### Task instructions
Lines before the one containing "Uncheck Support MIUI Incremental OTA" are left out; output the rest of the data exactly, through the final line.

### Available records

BEGIN

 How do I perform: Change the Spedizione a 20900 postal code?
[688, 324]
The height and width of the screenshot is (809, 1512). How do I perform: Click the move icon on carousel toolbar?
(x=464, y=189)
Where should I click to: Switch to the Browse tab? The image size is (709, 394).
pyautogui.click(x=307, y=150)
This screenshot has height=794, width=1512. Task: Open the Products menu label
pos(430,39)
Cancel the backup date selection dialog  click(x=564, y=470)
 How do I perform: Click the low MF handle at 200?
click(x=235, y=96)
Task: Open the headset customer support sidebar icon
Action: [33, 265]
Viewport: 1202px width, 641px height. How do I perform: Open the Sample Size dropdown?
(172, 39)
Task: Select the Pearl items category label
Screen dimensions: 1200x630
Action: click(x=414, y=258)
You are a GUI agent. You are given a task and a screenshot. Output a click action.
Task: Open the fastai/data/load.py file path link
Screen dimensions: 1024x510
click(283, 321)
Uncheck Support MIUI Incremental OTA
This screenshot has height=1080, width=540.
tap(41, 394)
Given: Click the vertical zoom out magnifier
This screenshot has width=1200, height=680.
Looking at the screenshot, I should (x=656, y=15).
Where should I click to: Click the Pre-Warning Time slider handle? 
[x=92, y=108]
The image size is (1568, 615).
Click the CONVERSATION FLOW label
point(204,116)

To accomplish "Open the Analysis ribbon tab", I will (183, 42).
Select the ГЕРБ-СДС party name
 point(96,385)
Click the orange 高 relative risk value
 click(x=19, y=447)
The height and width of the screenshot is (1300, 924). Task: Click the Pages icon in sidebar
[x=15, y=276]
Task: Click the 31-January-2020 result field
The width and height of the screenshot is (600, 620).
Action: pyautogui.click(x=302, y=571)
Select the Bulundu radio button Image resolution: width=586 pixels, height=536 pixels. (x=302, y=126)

END

### Task output
Uncheck Support MIUI Incremental OTA
This screenshot has height=1080, width=540.
tap(41, 394)
Given: Click the vertical zoom out magnifier
This screenshot has width=1200, height=680.
Looking at the screenshot, I should (x=656, y=15).
Where should I click to: Click the Pre-Warning Time slider handle? 
[x=92, y=108]
The image size is (1568, 615).
Click the CONVERSATION FLOW label
point(204,116)

To accomplish "Open the Analysis ribbon tab", I will (183, 42).
Select the ГЕРБ-СДС party name
 point(96,385)
Click the orange 高 relative risk value
 click(x=19, y=447)
The height and width of the screenshot is (1300, 924). Task: Click the Pages icon in sidebar
[x=15, y=276]
Task: Click the 31-January-2020 result field
The width and height of the screenshot is (600, 620).
Action: pyautogui.click(x=302, y=571)
Select the Bulundu radio button Image resolution: width=586 pixels, height=536 pixels. (x=302, y=126)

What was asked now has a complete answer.